Installation notes for texpretty

Last update: Sat Dec 11 22:45:47 1999

Nelson H. F. Beebe
Center for Scientific Computing
University of Utah
Department of Mathematics, 322 INSCC
155 S 1400 E RM 233
Salt Lake City, UT 84112-0090
USA

Email: beebe@math.utah.edu, beebe@acm.org, beebe@ieee.org (Internet)
WWW URL: http://www.math.utah.edu/~beebe
Telephone: +1 801 581 5254
FAX: +1 801 585 1640, +1 801 581 4148

Table of contents


Introduction

You should be able to build and run tests of this package on any POSIX-conformant system like this:

    ./configure && make all check

You can choose a particular C (or C++) compiler and/or optimization options like this:

    env CC='compiler ' CFLAGS='optimization options' ./configure && \
            make all check OPT='optimization options'

For make, optimization options should always be supplied in the OPT variable, to avoid destroying other critical parts of the CFLAGS setting.

With flex 2.5.1, all systems pass.
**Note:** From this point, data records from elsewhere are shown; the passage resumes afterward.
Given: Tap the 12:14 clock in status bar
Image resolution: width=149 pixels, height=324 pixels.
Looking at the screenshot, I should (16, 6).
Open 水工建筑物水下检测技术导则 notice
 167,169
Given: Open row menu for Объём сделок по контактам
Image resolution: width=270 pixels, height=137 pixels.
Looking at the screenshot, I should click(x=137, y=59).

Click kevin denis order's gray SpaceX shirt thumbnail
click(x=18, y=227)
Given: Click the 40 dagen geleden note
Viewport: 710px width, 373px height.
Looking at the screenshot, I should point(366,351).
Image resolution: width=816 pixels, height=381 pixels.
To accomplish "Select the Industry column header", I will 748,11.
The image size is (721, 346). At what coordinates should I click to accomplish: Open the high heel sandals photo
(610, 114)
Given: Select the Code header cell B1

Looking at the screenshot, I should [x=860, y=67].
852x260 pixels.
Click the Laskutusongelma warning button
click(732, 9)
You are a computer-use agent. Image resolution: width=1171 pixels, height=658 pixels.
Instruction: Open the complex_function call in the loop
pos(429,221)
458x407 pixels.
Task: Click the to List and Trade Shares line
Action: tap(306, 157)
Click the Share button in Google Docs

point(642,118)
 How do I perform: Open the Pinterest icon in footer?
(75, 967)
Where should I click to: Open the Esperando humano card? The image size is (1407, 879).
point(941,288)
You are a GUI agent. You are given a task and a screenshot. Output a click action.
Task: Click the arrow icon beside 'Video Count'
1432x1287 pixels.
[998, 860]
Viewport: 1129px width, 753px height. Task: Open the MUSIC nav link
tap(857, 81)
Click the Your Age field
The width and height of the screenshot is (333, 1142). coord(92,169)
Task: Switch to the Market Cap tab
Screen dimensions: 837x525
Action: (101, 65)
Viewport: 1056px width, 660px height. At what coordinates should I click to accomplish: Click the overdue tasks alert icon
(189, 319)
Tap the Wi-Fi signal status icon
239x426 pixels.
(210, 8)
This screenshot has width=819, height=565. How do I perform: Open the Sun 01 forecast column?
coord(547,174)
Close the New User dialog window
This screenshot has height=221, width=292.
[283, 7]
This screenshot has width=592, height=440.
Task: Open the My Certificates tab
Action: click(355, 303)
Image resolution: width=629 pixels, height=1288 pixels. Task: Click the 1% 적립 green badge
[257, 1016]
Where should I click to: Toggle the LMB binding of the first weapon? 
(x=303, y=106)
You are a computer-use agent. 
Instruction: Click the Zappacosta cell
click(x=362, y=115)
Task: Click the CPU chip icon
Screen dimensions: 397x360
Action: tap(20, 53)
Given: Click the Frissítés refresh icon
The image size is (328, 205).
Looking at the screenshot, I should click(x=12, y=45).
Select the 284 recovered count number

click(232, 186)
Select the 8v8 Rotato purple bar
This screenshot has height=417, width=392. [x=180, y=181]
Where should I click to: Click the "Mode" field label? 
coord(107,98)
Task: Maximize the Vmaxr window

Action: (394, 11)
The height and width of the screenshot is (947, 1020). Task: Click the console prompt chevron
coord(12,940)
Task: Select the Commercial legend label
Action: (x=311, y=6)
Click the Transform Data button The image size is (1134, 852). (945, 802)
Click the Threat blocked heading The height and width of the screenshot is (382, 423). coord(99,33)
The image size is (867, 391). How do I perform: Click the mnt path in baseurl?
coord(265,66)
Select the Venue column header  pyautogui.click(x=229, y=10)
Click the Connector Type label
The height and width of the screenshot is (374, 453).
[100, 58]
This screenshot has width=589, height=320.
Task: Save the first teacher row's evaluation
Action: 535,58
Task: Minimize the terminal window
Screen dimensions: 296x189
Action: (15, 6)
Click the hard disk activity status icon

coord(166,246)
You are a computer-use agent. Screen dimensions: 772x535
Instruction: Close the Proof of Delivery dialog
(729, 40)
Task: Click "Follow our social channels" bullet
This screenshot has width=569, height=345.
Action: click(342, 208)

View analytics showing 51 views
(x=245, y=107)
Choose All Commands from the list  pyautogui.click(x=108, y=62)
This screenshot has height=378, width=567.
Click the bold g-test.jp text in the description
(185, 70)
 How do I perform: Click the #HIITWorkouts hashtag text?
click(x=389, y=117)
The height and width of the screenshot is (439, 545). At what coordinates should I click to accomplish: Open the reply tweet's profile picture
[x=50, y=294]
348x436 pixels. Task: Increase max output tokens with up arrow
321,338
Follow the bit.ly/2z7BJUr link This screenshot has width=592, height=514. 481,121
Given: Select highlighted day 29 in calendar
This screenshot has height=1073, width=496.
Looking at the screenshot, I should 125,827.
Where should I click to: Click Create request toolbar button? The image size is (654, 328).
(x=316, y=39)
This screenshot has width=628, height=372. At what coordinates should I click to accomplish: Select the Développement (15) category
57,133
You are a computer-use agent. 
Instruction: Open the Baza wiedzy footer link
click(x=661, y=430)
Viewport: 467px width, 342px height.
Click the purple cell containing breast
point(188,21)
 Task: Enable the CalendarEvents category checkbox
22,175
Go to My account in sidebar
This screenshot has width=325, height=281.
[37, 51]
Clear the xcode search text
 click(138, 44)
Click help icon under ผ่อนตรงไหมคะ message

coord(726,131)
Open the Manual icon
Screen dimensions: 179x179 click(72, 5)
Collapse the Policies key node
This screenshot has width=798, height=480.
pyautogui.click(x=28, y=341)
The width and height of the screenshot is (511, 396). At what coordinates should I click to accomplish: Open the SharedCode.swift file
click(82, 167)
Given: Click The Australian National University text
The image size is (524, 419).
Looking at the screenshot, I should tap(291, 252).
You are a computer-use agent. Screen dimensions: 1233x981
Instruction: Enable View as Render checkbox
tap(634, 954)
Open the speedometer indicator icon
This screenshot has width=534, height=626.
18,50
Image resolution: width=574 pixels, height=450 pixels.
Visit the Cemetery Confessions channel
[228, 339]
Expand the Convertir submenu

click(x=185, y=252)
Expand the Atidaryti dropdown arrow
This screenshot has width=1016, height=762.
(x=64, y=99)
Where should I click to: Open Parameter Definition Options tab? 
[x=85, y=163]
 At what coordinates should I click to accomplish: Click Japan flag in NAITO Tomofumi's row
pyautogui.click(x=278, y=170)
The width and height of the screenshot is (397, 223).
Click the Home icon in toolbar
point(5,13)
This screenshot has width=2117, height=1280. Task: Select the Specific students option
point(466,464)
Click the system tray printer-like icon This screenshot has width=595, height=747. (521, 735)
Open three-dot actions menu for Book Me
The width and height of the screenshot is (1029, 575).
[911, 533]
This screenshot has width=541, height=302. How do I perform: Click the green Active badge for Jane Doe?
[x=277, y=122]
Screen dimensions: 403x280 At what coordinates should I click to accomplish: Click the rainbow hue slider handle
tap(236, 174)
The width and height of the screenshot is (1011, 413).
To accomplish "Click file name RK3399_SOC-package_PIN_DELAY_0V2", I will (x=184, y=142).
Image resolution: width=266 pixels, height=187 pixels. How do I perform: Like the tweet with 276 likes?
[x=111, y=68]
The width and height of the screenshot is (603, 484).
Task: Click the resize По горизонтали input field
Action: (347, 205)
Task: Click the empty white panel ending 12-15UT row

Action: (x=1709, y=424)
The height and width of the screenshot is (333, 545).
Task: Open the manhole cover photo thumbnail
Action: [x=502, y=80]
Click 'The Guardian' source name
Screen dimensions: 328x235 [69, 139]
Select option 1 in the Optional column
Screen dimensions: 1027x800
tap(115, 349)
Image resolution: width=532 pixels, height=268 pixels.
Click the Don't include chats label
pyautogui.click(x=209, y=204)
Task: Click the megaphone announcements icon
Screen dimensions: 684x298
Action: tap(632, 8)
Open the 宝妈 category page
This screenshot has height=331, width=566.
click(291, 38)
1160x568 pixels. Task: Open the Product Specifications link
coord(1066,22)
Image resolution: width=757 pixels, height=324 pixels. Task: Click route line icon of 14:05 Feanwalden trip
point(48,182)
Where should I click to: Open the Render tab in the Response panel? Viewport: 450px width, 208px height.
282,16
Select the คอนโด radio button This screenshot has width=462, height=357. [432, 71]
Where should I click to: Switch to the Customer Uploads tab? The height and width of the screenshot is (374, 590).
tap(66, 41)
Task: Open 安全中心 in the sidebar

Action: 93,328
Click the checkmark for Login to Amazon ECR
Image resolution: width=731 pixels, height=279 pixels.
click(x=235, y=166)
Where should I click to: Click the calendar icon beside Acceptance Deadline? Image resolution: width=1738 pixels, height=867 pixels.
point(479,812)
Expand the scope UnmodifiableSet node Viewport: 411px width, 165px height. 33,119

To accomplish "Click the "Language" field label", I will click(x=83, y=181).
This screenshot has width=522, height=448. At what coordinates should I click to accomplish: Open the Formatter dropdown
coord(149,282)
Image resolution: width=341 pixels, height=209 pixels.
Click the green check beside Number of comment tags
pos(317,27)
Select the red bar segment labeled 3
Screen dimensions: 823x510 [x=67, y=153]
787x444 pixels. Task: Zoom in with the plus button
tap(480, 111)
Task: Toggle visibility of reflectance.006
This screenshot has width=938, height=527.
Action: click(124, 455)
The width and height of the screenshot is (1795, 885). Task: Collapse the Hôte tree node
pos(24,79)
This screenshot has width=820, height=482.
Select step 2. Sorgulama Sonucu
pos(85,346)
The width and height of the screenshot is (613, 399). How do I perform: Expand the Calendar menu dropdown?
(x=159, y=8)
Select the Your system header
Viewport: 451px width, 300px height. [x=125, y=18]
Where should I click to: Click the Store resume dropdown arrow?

If you get failures in check005 at the characters in 128..255 with flex, you probably have an older version and should upgrade (flex sources are on ftp://ftp.gnu.org/pub/gnu/flex/flex*.tar.gz, and on sites that mirror the Free Software Foundation archive); flex 2.3 is one such failing version.

The lexical analyzer can no longer be built with lex: it complains on several architectures:

    "texpty.l":line 3923: Error: Too many positions for one state - acompute

    8976/20000 nodes(%e), 14243/30000 positions(%p), 2/2200 (%n),
    0 transitions, 1346/3000 packed char classes(%k), 0/6800 packed
    transitions(%a), 0/6000 output slots(%o)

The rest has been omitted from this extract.